While the wider biotech space was enjoying something of a unexpected return to positive sentiment on Wednesday and Thursday, buoyed by the lifting of the potential investigations into pricing practices that came about on the back of a Donald Trump election win, Anthera Pharmaceuticals Inc (NASDAQ:ANTH) was not so fortunate.
The company put out data from a phase III trial of its lead development asset, Blisibimod, and things don’t look good for the drug’s prospects. Endpoints were missed, and management had very little to say as far as reassuring markets of forward potential is concerned, and the company lost more than 35% of its market capitalization on the release.
The question now, is what’s next? Here’s our take.
Before we get into what happened with the outcome, let’s take a look at the drug in question, and the trial that has – seemingly – spelled the end of its run in this indication.
The drug, as mentioned, is called Blisibimod, and it’s under investigation for the treatment of a condition called Systemic Lupus Erythmatosus (SLE). SLE is an autoimmune disorder that mainly impacts women, although some men do suffer from the condition (the ratio in the US is close to 9:1 in favor of women), with a peak incidence age of between 15-45. There are around 1.5 million sufferers right now in the US, and more than 5 million globally, and there’s no really effective cure for the condition available on the market. A few off label symptom treatments exist, and some targeted therapies, but nothing that really goes after and corrects the underlying cause.
SLE is caused by an over-proliferation of B cells (or at least, that’s the current theory). B cells, in healthy patients, mediate immune responses and have an impact ion certain inflammatory processes. Normally, B cells die through normal necrotic behavior (apoptosis, etc.) so as to avoid this over-proliferation. When these processes don’t work as they should, B cells become too high in number, and start to cause issues such as SLE. One of the major players against B cell necrosis is what’s called B-cell activating factor (BAFF). BAFF (for some reason, scientists aren’t 100% sure why) promotes B cell survival, and it’s this BAFF that Anthera was going after with Blisibimod.
The drug was billed as a selective antagonist of BAFF, which binds to the factor and, in doing so, essentially makes it redundant. Reduction in active BAFF should lead to a reduction in B cell survival, and a reduction in B cell survival means more B cells undergo the standard necrosis process. Less B cells, less response, and less SLE.
That’s the theory, at least.
Now, it doesn’t look like it holds much water.
The announcement just put out by the company revealed that, in the phase III in question, called CHABLIS-SC1, the drug failed to meet its primary endpoint based on what’s called the SLE Responder Index-6 (SRI-6), at 52 weeks. This is a pretty standard industry measurement of efficacy in SLE targets, and so the primary fell in line with what it would have needed to if it was to have a chance of gaining approval. Basically, Anthera needed to show that Blisibimod improved response by way of this scale compared to a placebo arm.

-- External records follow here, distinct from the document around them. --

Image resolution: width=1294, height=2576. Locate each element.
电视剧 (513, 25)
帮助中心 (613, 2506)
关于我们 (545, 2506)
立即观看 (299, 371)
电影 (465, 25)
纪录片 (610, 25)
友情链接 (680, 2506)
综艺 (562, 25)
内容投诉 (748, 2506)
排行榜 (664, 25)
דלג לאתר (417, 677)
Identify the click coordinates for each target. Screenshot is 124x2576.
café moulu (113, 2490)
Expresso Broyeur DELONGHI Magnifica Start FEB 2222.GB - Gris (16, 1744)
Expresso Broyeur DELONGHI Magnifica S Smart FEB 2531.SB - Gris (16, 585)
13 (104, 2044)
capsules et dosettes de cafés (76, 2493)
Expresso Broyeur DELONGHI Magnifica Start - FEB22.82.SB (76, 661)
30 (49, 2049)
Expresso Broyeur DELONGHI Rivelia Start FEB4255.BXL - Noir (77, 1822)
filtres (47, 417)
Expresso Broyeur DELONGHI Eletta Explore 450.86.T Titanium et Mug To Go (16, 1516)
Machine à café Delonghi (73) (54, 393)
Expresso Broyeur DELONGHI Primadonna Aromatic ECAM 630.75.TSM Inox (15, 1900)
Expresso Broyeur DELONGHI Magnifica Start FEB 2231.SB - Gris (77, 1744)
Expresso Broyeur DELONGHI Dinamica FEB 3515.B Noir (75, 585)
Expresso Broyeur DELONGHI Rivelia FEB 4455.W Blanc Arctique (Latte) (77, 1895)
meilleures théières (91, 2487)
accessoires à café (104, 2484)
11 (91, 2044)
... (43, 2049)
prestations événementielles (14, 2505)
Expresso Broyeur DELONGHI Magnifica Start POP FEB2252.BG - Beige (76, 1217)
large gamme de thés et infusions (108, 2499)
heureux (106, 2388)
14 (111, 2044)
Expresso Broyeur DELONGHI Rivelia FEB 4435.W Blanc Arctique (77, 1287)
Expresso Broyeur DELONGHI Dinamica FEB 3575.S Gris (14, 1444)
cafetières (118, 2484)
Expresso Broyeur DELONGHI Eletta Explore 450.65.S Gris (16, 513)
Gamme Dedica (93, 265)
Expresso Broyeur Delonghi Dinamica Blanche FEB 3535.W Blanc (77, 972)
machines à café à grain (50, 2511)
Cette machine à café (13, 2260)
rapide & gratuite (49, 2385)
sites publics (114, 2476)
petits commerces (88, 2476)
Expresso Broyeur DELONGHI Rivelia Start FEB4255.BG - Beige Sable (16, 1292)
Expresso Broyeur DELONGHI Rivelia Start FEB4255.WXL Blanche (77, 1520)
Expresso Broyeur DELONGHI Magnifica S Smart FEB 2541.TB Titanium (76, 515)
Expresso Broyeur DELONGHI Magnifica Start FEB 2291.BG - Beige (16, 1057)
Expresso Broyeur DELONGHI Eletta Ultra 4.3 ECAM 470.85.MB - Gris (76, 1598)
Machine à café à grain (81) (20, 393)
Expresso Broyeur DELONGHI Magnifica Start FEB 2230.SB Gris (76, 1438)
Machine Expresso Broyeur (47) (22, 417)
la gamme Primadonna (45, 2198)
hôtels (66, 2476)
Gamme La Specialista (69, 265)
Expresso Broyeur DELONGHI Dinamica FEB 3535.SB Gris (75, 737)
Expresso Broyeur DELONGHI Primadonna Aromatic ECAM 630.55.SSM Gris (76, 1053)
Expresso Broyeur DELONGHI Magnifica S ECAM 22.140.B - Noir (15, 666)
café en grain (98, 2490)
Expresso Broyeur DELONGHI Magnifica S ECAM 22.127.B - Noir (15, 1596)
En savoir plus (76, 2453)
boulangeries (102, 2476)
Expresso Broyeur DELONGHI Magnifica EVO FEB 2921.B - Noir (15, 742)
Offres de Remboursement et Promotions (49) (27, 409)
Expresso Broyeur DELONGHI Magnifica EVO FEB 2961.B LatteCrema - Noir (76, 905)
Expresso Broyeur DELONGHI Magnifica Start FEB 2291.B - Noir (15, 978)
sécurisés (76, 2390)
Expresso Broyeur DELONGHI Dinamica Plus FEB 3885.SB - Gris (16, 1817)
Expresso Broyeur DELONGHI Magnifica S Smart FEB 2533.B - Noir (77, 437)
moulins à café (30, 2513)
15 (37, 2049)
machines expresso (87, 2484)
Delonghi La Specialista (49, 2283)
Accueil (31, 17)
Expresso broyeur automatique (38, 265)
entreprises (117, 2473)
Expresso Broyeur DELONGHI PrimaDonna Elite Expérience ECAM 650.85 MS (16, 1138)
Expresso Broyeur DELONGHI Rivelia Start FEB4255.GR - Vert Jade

From a raw numbers perspective, it did. 47% of patients in the blisibimod arm versus 42% of patients in the placebo arm achieved the endpoint. Unfortunately for Anthera, however, and equally so for its shareholders, the difference was deemed not stat sig (we don’t have the p-value, but we’ll keep an eye out for it), and non stat sig means no hit.
So what’s next?
Well, things don’t look good. Often when a trial fails to meet an endpoint like this, management will play on the potential for a revival based on a deeper data analysis. Revivals don’t often happen, but at least management optimism serves up some level of reprieve to a knee jerk market response. Here, however, even management doesn’t seem optimistic. William Shanahan, M.D., Anthera’s Chief Medical Officer, basically just thanked the teams and the patients, and said they would make the data available for others in the “scientific community in the future which we believe will help to further inform the development of treatments for severe lupus.”
Bottom line, this one looks like a dead end. We’ll keep an eye on things to see if there’s anything that suggests our thesis might be premature, but it’s hard to see any reconciliation against a positive endpoint on this one, whatever the data reveals going forward.